Hot melt guns can cycle very quickly with standard low to medium viscosity hot melt adhesives. Our most basic pneumatic hot melt gun cycles ON/OFF with an 80 psi air signal from a three way 24VDC solenoid at up to 25 cycles per second. The fastest guns we offer can cycle at up to 100 cycles per second.

Q: What is the highest operating temperature recommended for standard packaging EVA hot melt?

This highest temperature we recommend for this type of hot melt is 375°F. Most EVA hot melts start to degrade at 375°F. The pot life of the hot melt or the time when it starts to degrade can be minimized with fast melting and constant use of the hot melt. Usually higher temperatures are used to bond coated substrates as the adhesive can bite through the coating a little better. With higher temperatures come lower viscosities that allow for more precise extrusion of the melt adhesive without stringing. In some cases the hot melt machinery is too small for the application requiring higher temperatures to meet the melt rate requirement. Where we see hot melts operating at higher temperatures we often look to an optional hot melt that may be better suited for the application and/or improvements in the hot melt machinery that can allow for operation at lower temperatures.

Q: What is Glue Diligence?

For years we have listed our description as the following: Free technical service offered by Glue Machinery Corporation™ to help manufacturers determine the correct adhesive and application method to efficiently produce high quality product at the lowest price.

Actually, Glue Diligence has turned into much, much more than a free testing service. It has created a results oriented culture at Glue Machinery Corporation that includes customer application analysis, thorough evaluation of adhesives and substrates, customer input regarding equipment and adhesive, assembly recommendations, video documentation of testing process and bonding achieved, sample production and finally guarantees regarding the performance of the machinery.

Q: Why do fugitive hot melts stain paper substrates?

Fugitive hot melts stain paper substrates as they have oil in them that gives them the cohesive/removable qualities. This oil can migrate into porous paper substrates. Some fugitive hot melts have more oil than others and the staining can be reduced with the lower oil content. Porous paper substrates tend to be more prone to staining with fugitive hot melts than other less porous materials.

The amount of time the bond is required between the substrates can also have effect on the transfer of oil from the glue into the paper. There are fugitive hot melts with less oil content that effectively bond with reduced staining . The price is typically higher and testing must be performed on the substrates as the bonds can be too strong and tear fiber. Other considerations that must be taking into account regarding fugitive hot melt and staining of substrates are the glue application parameters.

Fugitive hot melt does not like high temperature and/or temperature over time. This tends to exacerbate the release of the oil in the fugitive hot melt.

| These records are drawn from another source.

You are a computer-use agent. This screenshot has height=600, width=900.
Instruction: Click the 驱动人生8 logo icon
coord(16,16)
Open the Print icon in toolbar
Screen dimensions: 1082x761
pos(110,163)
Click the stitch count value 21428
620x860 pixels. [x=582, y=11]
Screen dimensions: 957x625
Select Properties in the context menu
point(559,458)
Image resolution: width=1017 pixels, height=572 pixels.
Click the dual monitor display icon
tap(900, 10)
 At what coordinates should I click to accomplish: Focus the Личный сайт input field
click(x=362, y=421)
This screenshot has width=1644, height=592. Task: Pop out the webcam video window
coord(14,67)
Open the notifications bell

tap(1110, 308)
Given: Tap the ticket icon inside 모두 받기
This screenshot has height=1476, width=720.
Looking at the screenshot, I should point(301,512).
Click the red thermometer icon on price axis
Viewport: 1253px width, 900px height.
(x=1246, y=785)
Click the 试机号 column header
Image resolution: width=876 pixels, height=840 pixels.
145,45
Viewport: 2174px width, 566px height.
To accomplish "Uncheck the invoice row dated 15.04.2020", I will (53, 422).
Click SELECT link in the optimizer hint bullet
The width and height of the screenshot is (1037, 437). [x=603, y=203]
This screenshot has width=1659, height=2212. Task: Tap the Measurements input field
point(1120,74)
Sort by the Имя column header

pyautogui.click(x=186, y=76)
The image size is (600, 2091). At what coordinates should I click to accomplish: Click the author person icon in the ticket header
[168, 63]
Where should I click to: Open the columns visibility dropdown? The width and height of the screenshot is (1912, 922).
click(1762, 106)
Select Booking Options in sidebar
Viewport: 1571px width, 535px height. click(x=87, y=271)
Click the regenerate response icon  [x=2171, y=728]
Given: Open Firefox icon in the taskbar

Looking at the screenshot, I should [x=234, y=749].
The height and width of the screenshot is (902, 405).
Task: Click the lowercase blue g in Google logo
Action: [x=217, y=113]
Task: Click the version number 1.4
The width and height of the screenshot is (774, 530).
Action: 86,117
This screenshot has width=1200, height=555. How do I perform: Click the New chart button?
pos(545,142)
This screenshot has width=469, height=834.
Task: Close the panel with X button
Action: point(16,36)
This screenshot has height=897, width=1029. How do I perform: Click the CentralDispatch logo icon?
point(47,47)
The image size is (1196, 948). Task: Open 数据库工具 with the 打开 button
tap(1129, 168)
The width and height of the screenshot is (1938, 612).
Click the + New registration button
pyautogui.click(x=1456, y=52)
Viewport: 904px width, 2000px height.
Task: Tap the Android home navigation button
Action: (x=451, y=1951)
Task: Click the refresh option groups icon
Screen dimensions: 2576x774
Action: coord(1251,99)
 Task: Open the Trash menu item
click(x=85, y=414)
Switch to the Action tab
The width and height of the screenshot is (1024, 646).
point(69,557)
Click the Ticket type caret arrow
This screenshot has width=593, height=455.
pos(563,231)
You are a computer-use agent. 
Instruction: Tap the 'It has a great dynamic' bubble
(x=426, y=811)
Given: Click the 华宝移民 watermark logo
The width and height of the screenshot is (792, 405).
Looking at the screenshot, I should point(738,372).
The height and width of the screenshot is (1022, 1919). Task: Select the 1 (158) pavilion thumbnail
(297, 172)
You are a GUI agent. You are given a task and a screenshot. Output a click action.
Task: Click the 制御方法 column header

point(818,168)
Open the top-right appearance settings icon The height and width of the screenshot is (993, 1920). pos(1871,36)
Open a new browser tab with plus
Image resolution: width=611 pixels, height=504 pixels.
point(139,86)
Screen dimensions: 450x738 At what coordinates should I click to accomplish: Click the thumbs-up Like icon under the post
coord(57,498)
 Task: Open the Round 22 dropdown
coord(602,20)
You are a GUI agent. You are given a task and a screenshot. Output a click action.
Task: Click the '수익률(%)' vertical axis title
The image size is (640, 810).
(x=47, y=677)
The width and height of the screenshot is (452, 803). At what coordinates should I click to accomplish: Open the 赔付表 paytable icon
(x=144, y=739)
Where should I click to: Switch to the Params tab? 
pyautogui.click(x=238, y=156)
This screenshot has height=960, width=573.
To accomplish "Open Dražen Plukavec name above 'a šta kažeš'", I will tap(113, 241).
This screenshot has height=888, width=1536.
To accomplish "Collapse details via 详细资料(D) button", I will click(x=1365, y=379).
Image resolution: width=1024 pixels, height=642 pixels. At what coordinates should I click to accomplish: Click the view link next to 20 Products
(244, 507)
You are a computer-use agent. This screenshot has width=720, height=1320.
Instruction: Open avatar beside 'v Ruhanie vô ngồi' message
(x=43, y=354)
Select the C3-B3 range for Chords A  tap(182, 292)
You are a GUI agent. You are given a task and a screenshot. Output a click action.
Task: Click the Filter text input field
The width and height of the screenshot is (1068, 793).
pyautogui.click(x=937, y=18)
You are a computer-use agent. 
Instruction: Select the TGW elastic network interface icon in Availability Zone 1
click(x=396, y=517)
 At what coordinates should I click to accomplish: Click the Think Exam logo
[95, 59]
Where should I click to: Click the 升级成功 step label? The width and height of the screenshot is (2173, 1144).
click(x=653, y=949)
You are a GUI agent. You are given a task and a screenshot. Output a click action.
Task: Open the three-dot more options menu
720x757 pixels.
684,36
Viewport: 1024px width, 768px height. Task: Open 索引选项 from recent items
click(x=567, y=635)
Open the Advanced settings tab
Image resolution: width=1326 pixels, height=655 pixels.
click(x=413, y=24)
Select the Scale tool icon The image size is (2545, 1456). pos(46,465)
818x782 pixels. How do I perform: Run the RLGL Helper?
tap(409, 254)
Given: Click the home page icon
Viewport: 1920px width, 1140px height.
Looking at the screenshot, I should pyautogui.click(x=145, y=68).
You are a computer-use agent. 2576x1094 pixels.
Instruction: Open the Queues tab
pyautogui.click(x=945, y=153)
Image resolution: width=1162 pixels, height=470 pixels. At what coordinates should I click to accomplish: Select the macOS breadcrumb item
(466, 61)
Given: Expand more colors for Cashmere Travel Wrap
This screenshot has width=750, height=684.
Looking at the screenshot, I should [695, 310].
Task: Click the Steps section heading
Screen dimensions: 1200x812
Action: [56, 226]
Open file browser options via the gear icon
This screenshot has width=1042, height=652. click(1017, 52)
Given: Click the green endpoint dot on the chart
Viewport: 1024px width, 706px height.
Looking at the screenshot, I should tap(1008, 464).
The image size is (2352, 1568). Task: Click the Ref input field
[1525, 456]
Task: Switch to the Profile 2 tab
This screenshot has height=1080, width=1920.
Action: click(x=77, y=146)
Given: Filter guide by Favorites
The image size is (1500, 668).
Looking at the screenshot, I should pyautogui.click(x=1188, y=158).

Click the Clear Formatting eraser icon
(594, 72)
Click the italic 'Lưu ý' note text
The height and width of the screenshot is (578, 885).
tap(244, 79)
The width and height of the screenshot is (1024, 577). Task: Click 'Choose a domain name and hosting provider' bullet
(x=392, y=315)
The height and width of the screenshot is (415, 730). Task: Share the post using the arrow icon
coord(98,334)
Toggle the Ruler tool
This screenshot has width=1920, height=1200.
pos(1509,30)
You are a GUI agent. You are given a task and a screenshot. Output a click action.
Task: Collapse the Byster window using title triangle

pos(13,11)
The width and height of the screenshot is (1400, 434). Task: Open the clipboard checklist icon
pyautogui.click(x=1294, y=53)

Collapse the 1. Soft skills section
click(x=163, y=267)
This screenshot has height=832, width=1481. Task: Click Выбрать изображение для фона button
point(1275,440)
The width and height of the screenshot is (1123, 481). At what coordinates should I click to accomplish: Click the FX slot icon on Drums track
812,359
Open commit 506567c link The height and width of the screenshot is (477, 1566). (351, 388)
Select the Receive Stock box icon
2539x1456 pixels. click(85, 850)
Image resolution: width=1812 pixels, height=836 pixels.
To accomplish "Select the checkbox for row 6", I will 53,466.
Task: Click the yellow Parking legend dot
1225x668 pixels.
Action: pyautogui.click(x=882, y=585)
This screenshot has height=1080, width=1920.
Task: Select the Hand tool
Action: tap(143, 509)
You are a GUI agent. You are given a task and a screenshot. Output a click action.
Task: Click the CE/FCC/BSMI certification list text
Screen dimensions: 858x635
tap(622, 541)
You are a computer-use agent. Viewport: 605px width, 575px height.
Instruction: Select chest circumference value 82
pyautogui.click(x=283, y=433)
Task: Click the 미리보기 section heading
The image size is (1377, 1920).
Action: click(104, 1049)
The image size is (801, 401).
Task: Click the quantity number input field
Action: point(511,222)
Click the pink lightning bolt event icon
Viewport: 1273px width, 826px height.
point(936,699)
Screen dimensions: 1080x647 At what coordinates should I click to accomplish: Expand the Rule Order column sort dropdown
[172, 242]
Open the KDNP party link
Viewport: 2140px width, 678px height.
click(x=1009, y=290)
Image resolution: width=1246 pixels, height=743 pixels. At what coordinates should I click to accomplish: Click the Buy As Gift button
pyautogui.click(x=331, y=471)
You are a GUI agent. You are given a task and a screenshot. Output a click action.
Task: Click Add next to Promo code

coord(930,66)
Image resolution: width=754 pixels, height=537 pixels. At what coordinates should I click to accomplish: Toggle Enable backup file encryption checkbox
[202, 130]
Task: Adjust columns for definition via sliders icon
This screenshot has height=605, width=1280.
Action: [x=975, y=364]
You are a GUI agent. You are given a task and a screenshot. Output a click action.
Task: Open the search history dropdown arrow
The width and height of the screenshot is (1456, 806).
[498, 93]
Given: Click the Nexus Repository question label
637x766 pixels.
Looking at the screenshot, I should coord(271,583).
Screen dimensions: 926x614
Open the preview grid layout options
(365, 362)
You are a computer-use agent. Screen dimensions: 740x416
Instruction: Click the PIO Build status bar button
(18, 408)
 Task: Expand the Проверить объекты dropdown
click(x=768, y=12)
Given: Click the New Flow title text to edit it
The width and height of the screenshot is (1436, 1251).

Hot melt machinery used to apply fugitive adhesive must be well maintained and operated at the lowest possible temperature to minimize degradation. Quality fugitive hot melt, continuous use of the hot melt at the correct temperatures and new hot melt equipment will minimize the staining of substrates.

Q: What features are important in a hot melt rollcoater?

We at Glue Machinery Corporation think we have found the key to producing the highest quality industrial hot melt rollcoaters.

The machines should have the following features:

  • Heated Coating Roller and heated tank
  • Variable Speed Drive All Steel construction
  • Large Drive Motor 240 V high output heating
  • Adjustable coating
  • Small footprint
  • Enclosure around majority of heated machinery
  • Two Heated Zones
  • Fast heating
  • Very slow heating to temperature

These features assure that precise hot melt glue patterns are applied to the bottom of all substrates that pass over the roll. They assure insure that maximum productivity is achieved with the hot melt rollcoater.